Transitions: How does managed care use the Child and Adolescent Needs and Strengths (CANS) tool?
By: Barbara Ann Dunn, ACSW, LCSW, Director, Program Innovation and Outcomes, Magellan Healthcare
Using Child and Adolescent Needs and Strengths (CANS) algorithms for access and transition decision support is particularly helpful when celebrating successes. It’s not always appropriate to use the algorithms to screen people for discharge from programs. Screening divides those who get certain services and those who don’t; however, it may not be appropriate for use in the same way for discharging. The CANS needs items get a youth into a program, while strength-building creates lasting progress. It is possible for a youth to be ready for discharge when they still have needs. If youth and their families have built coping skills and a supportive environment, they may be ready to leave formal services. We should celebrate that success.

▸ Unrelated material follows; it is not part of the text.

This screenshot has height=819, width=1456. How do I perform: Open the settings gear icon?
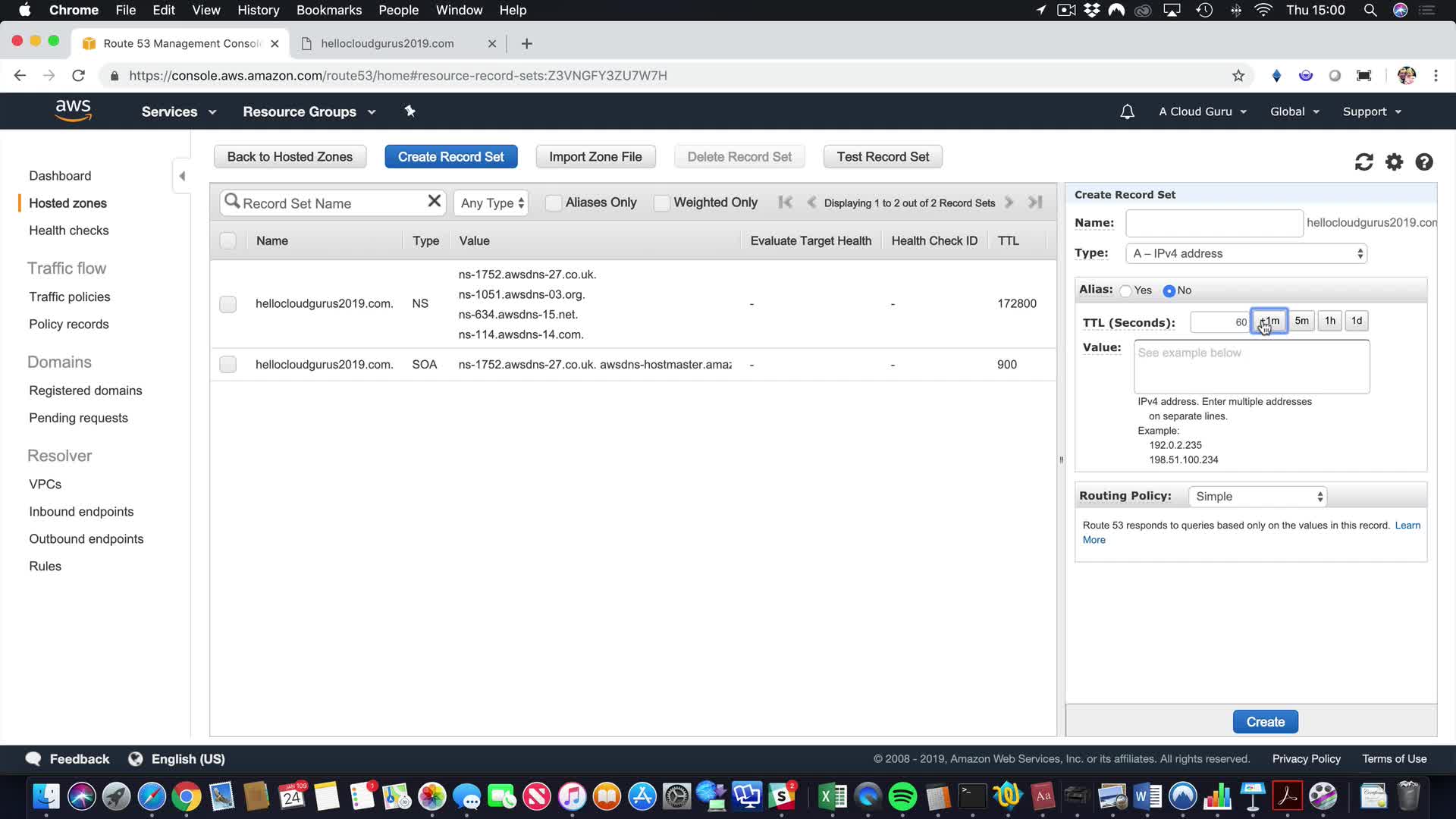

At one point in our Louisiana program, half the youth discharging from wraparound still met the criteria for wraparound eligibility. This was not a failure to make progress; youth were making progress, and CANS scores were better at discharge, particularly in the area of increased linkage to natural supports. We took this as evidence of families and youth transitioning out of formal wraparound and having confidence in their own skills and natural supports, and needing less intensive professional supports.
The other side of the coin are youth in a program having a reassessment CANS and not meeting the criteria to continue in the program. Managed care makes a difference during this assessment, because care managers can include clinical information in the scoring and advocate for planned transitions.

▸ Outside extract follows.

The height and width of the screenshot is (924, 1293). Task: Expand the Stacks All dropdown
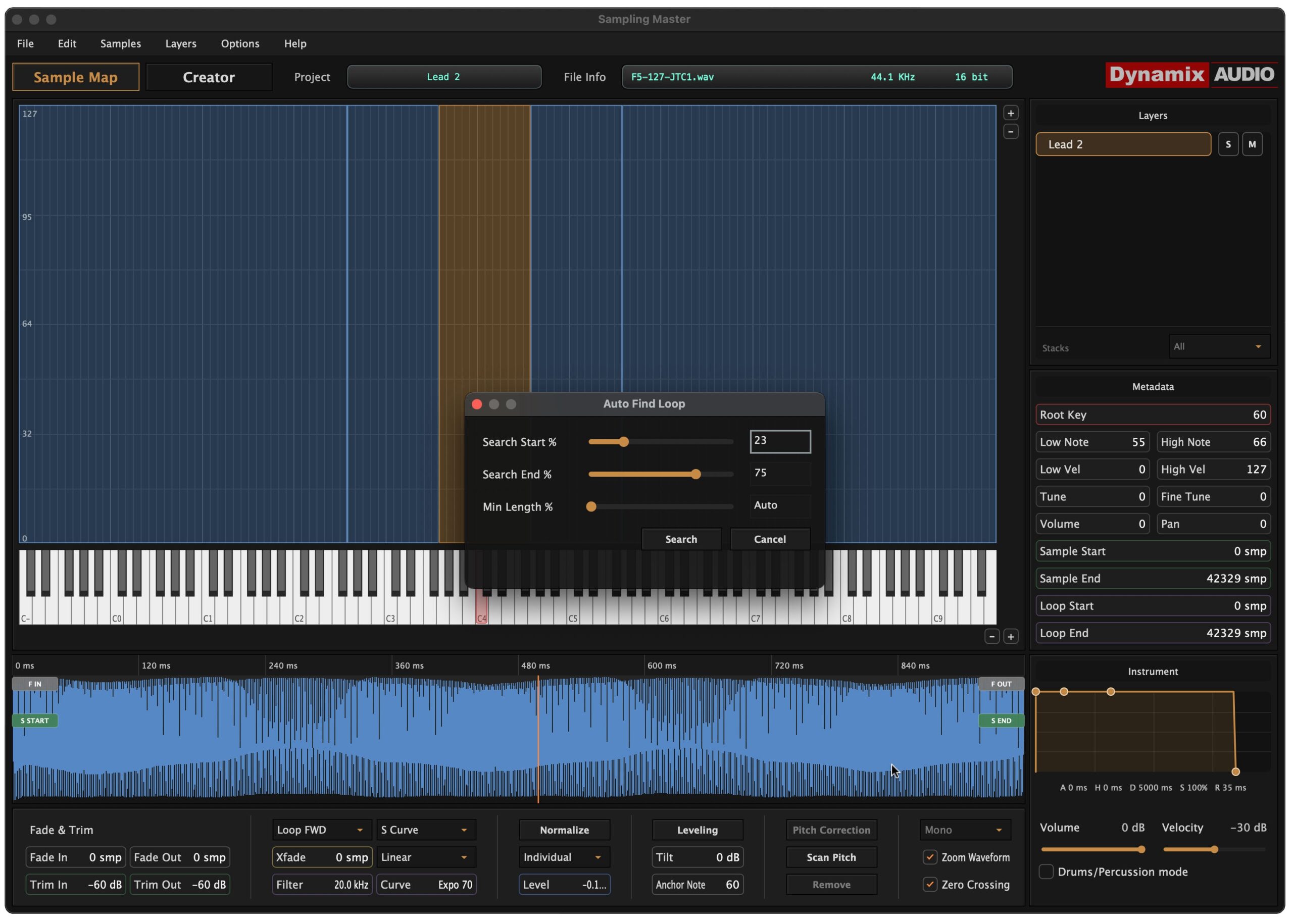[1218, 346]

A care manager in our Louisiana program compares the CANS to other material in the request for wraparound, such as the Independent Behavioral Health Assessment and other information in our clinical system. At times as the managed care organization, we have information in patient repositories the provider does not, such as data on a hospitalization, a crisis call, medications or even a complicating physical health claim.
Advocating for planned transitions throughout work with families and youth prepares them for the coming day. The best way to achieve this preparation is to build self-efficacy through intentional building of strengths. When the time for transition comes, whether to a lower level of care or less-intensive service, or to no formal services at all, family and youth confidence in their strengths is what will win the day. From our experience, if we use the greatest change in strengths as the most impactful for transition, we will focus on building the following for a successful planned transition:
- Natural supports
- Family strengths
A final note on transitions — in behavioral healthcare, a discharge from a program can be seen as a success. That may be purely based on utilization and length of stay and not on actual success. The CANS is a functional outcomes measure, i.e., it measures how a youth and family is functioning in real life. As value-based programming expands, the CANS will be used for evidence of discharge success. Let’s all embrace this. Managed care organizations value the work you do fully, and we cannot do it without measurement of functional outcomes.
We come to the end of this blog series. I hope you have a better understanding of how managed care should work in the behavioral healthcare system. I am not a spokesperson for all of managed care; I can only speak to what Magellan Healthcare has done and plans to do with the CANS. We all have functions in the behavioral health system, and we work best when we understand the reasons behind those functions, because at the end of the day, we have common goals and work better together.
Looking forward to seeing you at the TCOM Gathering in the Clouds Nov 11-13, 2020!